■ DATA EXTRACT:

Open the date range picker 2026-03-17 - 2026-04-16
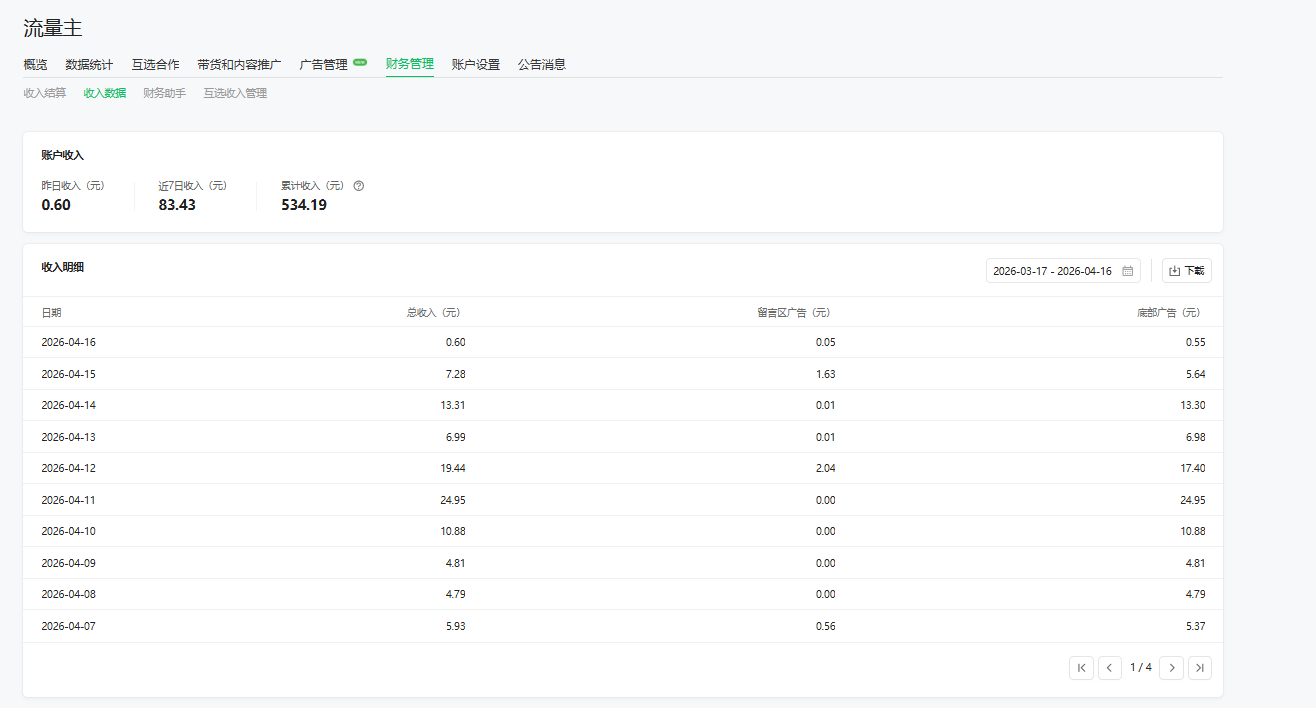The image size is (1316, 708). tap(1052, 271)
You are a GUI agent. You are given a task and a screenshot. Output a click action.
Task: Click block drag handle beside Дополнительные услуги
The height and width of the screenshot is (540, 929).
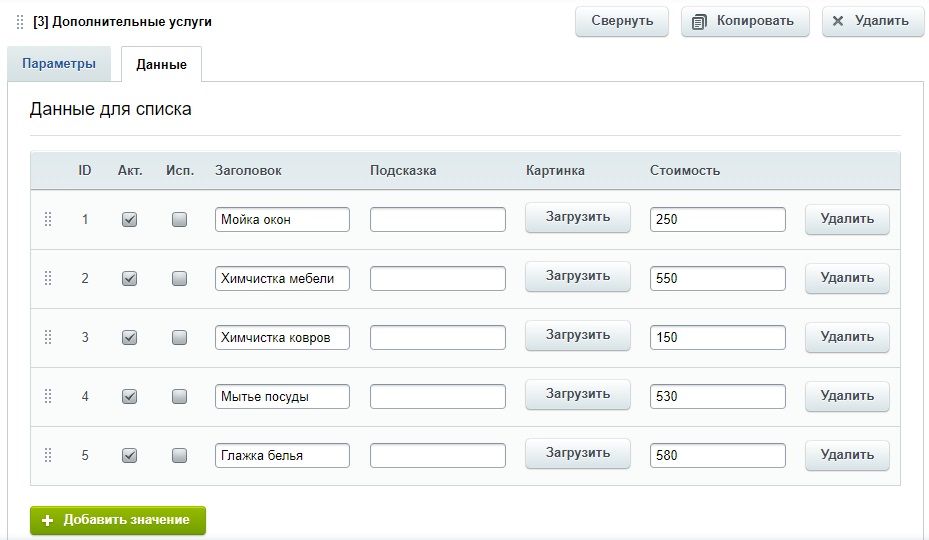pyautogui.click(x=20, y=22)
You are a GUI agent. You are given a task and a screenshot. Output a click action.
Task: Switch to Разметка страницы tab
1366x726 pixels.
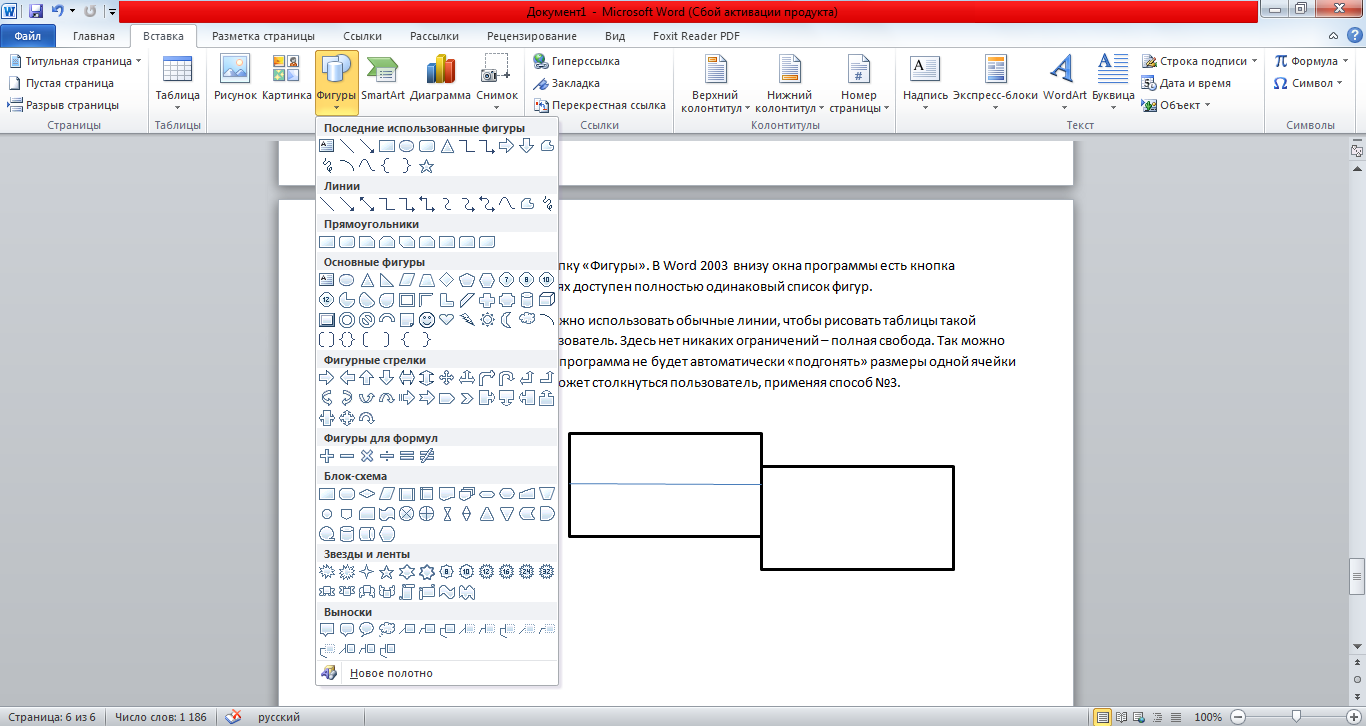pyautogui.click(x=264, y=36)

■ ACTIVITY:
Transcribe each record exactly as it stands, setting aside any pictures.

■ WRITTEN REPLY:
Open the date range picker 2026-03-17 - 2026-04-16
The image size is (1316, 708). tap(1052, 271)
You are a GUI agent. You are given a task and a screenshot. Output a click action.
Task: Click block drag handle beside Дополнительные услуги
The height and width of the screenshot is (540, 929).
pyautogui.click(x=20, y=22)
You are a GUI agent. You are given a task and a screenshot. Output a click action.
Task: Switch to Разметка страницы tab
1366x726 pixels.
pyautogui.click(x=264, y=36)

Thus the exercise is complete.